Screenshot grounding data:
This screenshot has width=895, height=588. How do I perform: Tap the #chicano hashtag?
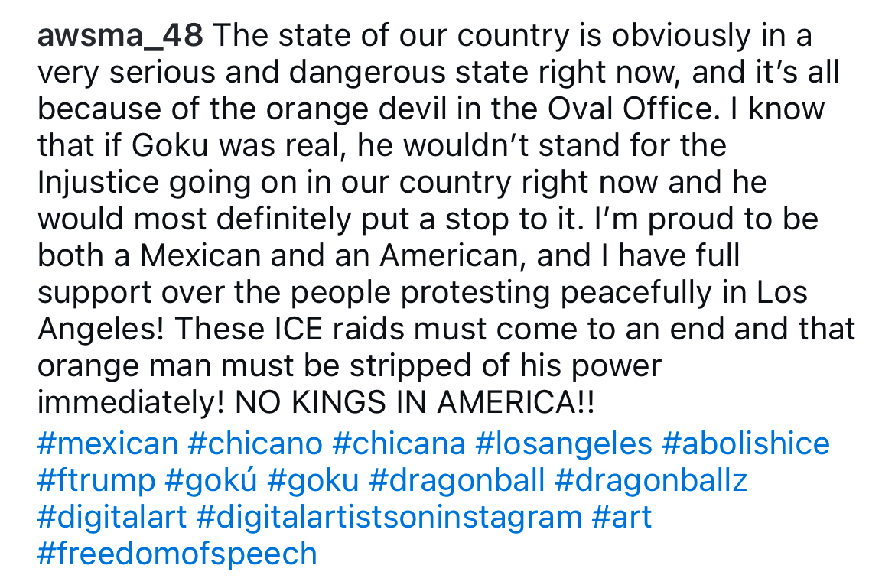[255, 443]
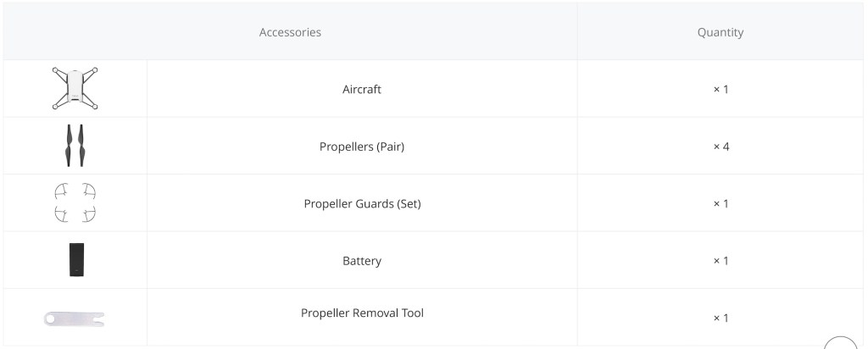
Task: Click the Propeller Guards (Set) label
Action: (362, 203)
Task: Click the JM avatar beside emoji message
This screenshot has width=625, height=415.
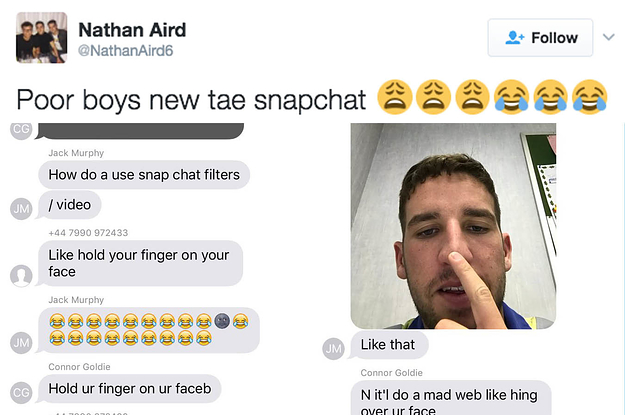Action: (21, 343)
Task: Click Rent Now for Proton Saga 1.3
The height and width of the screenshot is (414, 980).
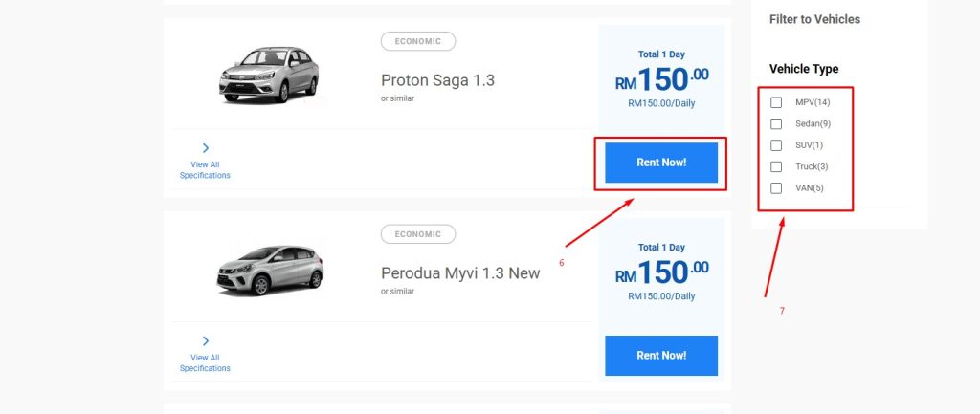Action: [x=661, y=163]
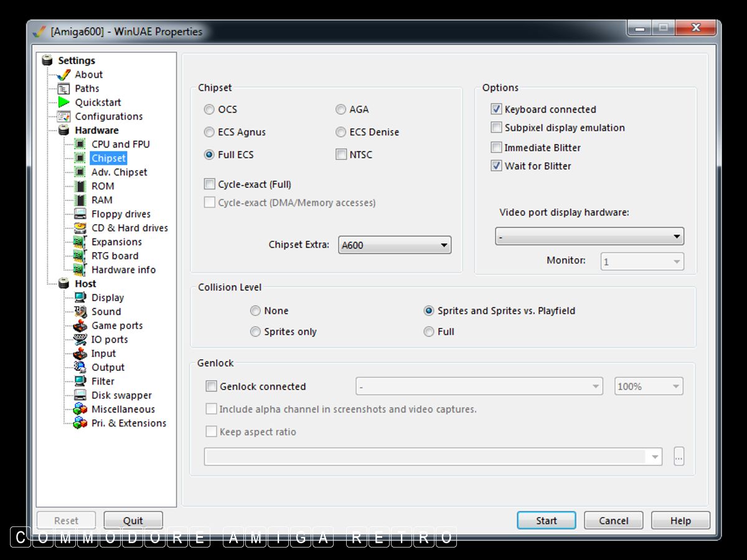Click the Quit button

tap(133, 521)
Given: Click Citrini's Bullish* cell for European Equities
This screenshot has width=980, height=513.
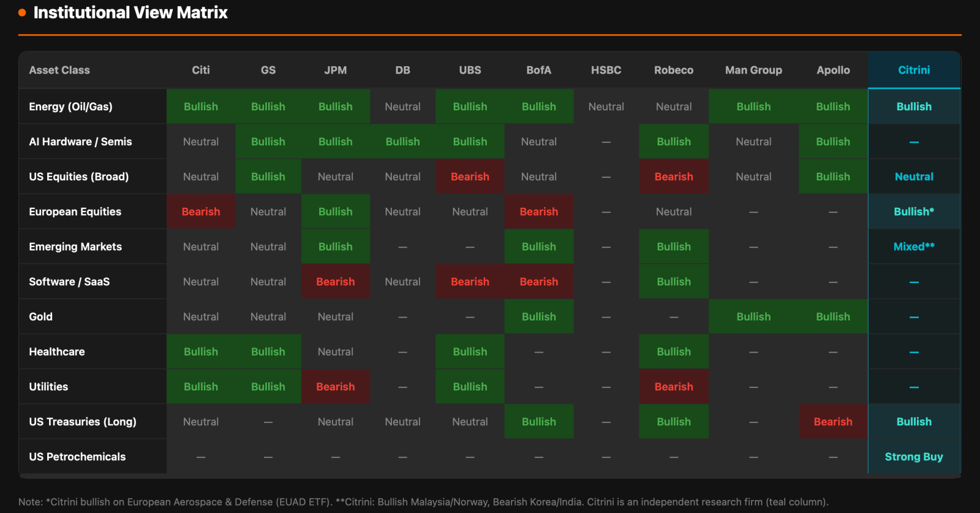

PROBLEM DETAILS: Extract only the lines from the line containing "This screenshot has width=625, height=415." through the final line of the records; keep both ends and drop every picture.

ANSWER BELOW:
This screenshot has width=625, height=415.
Action: (21, 343)
Task: Click Rent Now for Proton Saga 1.3
The height and width of the screenshot is (414, 980).
Action: [x=661, y=163]
Click the Quit button

tap(133, 521)
Given: Click Citrini's Bullish* cell for European Equities
This screenshot has width=980, height=513.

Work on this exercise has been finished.